By Drew Frayne
Work has begun to exhume the bodies of 798 children and babies at the site of the infamous Bon Secours Mother and Baby Home in Tuam, Co. Galway. The site is being forensically excavated a decade after historian Catherine Corless, a native of Tuam, found the death records for the children, but only two marked graves. The children died, often from neglect and malnutrition, between 1925 and 1991. Even the oldest of these children could potentially have lived until today.
As a child Catherine Corless felt empathy for the children behind the walls of the Mother and Baby Home, and as an adult began a dogged investigation into their lives, culminating in the discovery of a mass grave in a disused septic tank on the grounds of the building. Articles and reports independently published by Corless, without outside financial support, were published in 2012 and 2014. This led to a test excavation in 2017 which confirmed Corless’s findings.
During the course of her work, Corless was demonised and a local witch hunt left her feeling depressed and alone. And yet she persevered, and brought to light one of the worst atrocities in living memory on this island. Catherine Corless’ compassion and perseverance must be commended and emulated by all.
The “Home”
Unmarried and single mothers were sent, often kidnapped, to the home to give birth in dire conditions. Some of the nuns may have been nurses, but a Papal ban on nuns being midwives meant women were not given the care they needed. Rates of infant mortality and maternal deaths were extremely high.
Children that survived were often sold into “adoption” to the US at a profit for the Bon Secours order. Mothers were separated from their children and forced to work under slave labour conditions for 12 months to reimburse the nuns. If a woman returned to the home for a second time, they were sent straight to the Magdalene Laundries after giving birth as punishment.
The state paid the nuns a subsidy for each woman trapped there. The Church at the time absolved the new Irish state from any responsibility for social welfare, including education and healthcare.
Assets for compensation
The direct link between British and Catholic Church oppression of working class Irish people is embodied in Tuam: the building itself was constructed as barracks under British occupation in 1841, and was eventually converted to a workhouse during the Great Famine. It was demolished in 1972.
The system of state and Church collusion must be demolished in the same way as this “home” of brutality was. The Catholic Church continues to control large parts of Irish society, including in education and healthcare.
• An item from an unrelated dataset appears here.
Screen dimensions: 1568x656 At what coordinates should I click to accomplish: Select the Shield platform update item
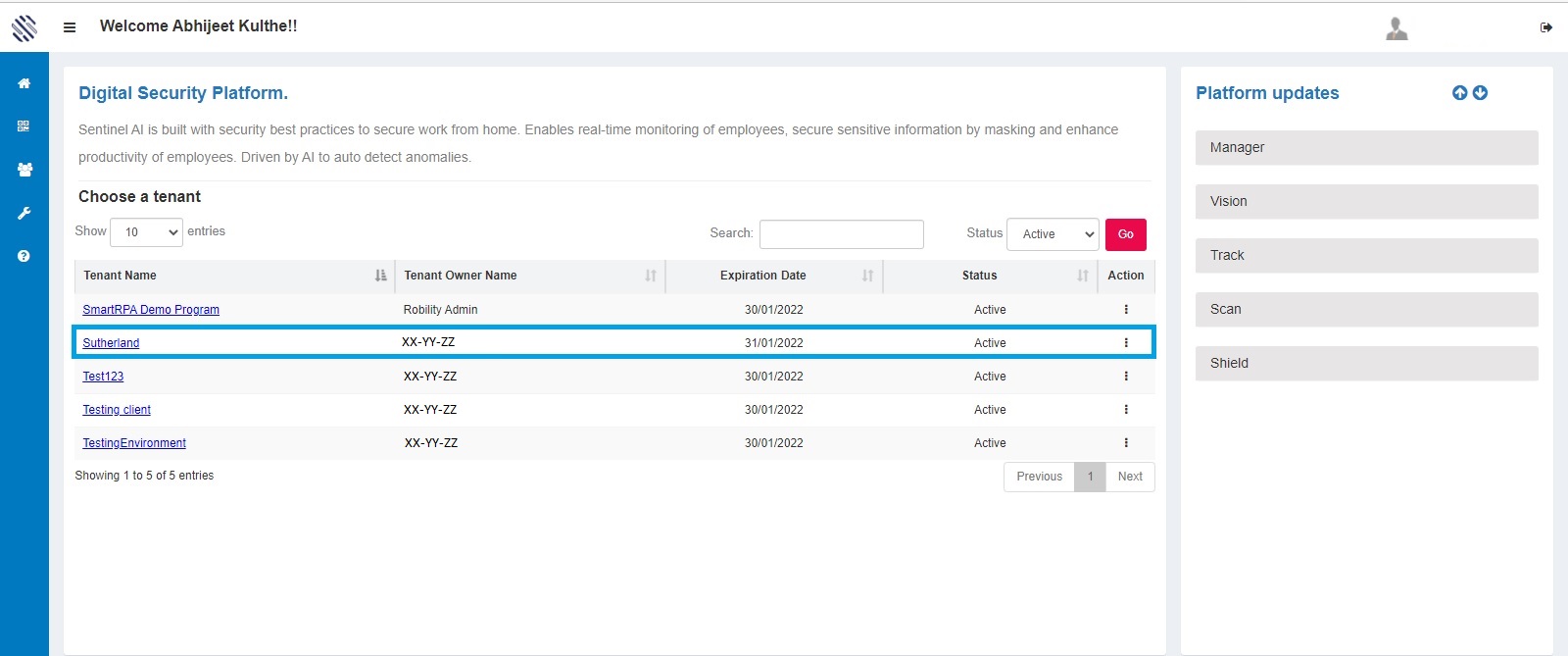[1366, 364]
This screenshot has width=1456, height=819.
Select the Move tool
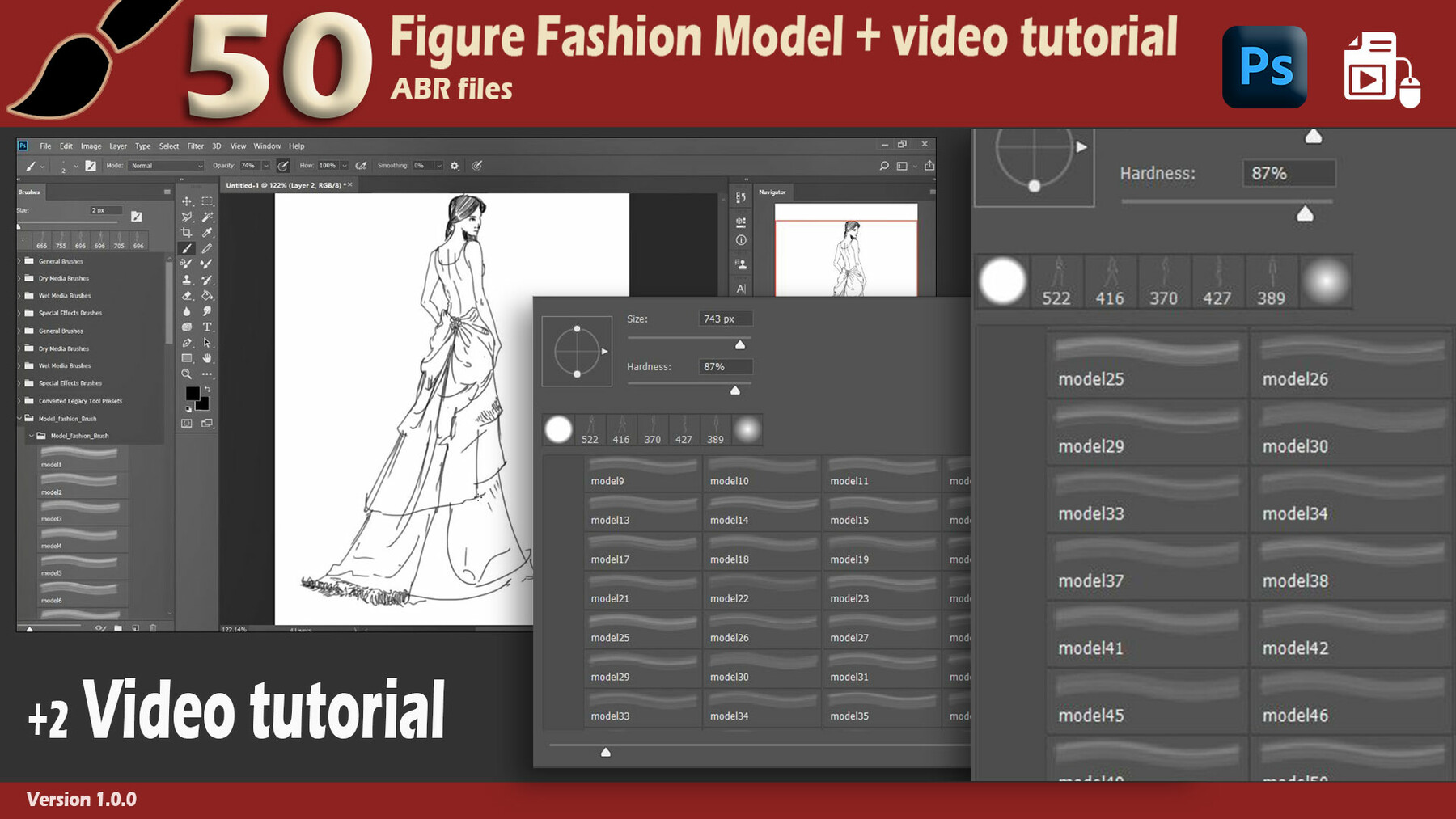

Meanwhile the state offered the Church control over the new National Maternity Hospital, due to open later this decade, showing that this control is not just a relic of the past but continues to be part of Government policy.
The Church’s massive assets – bought on the back of things like of slavery through the Magdalene Laundries and human trafficking of babies in illegal for-profit adoptions – should be seized and used to pay compensation to survivors of the Church’s many abuses.